Think of it!  Michael the archangel [Jude 9], Gabriel who stands in the presence of God [Luke 1:19] – the cherubim, the seraphim – the angelic host of heaven, they are to be our servants.  We are to be elevated and raised above the angels in glory.  They all are ministering spirits, sent forth to minister unto us who are the heirs of salvation [Hebrews 1:14]. 

In the eighth chapter of the Book of Romans, Paul says we are joint-heirs with Christ [Romans 8:17], and Christ is Jehovah God, and we are to sit down with the Lord God in His throne and rule this universe [Revelation 2:26, 3:21].  It was the purpose of God in the Fall to raise us higher than the angels themselves, that better thing God hath prepared for us who love Him [Hebrews 11:40]. 

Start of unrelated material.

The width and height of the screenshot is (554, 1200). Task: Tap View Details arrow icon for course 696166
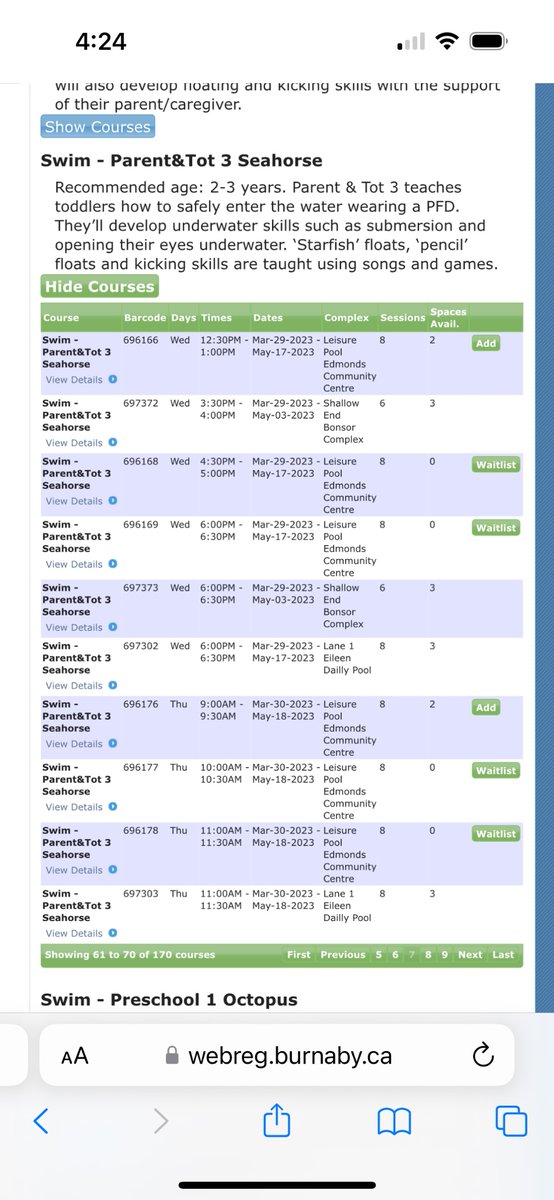[x=112, y=380]
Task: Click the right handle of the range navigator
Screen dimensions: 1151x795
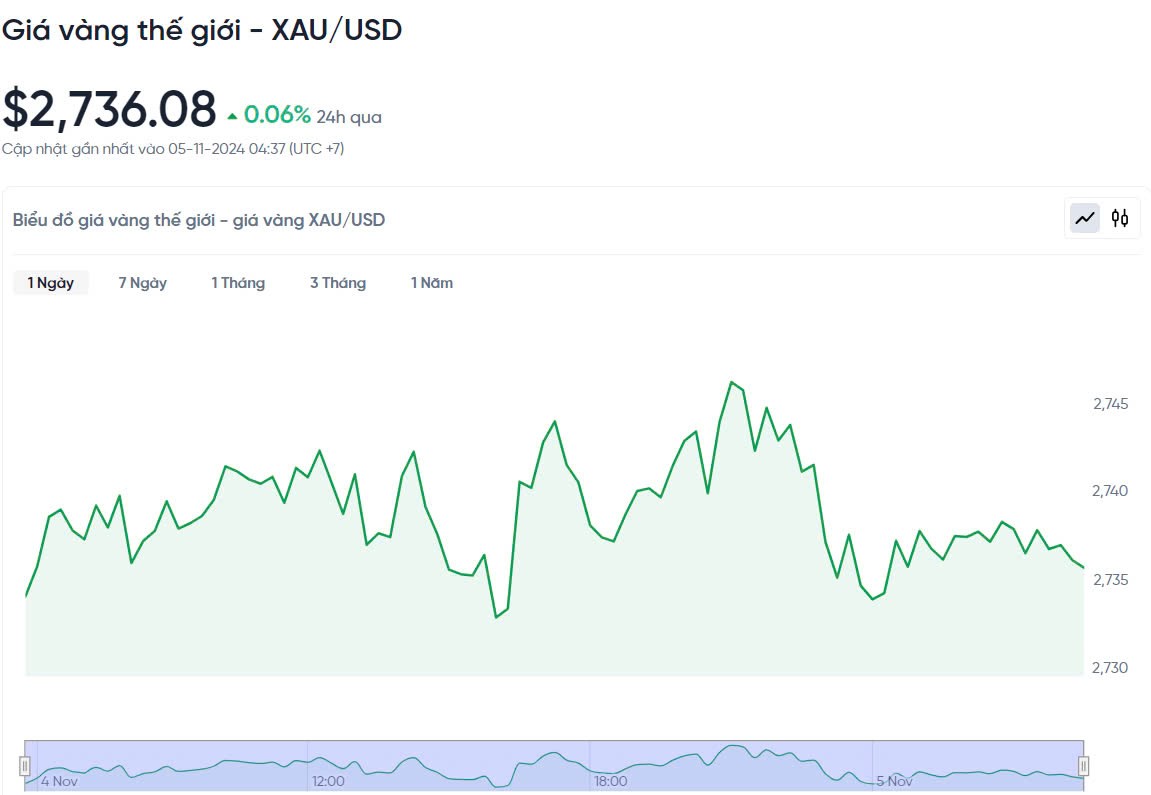Action: point(1083,766)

Third: and the Lord God withdrew the tree of life in order that we should die.  Why, Lord, why?  The third chapter that recounts the Fall closes with these words, 

And the Lord God said, Look, Behold, the man has become as one of Us, to know good and evil: and now, lest he put forth his hand, and take also of the tree of life, and eat, and live forever: 

 

Therefore the Lord God drove him out of the garden of Eden, and set there at the east side of the garden the cherubim with a flaming sword to keep the way of the tree of life.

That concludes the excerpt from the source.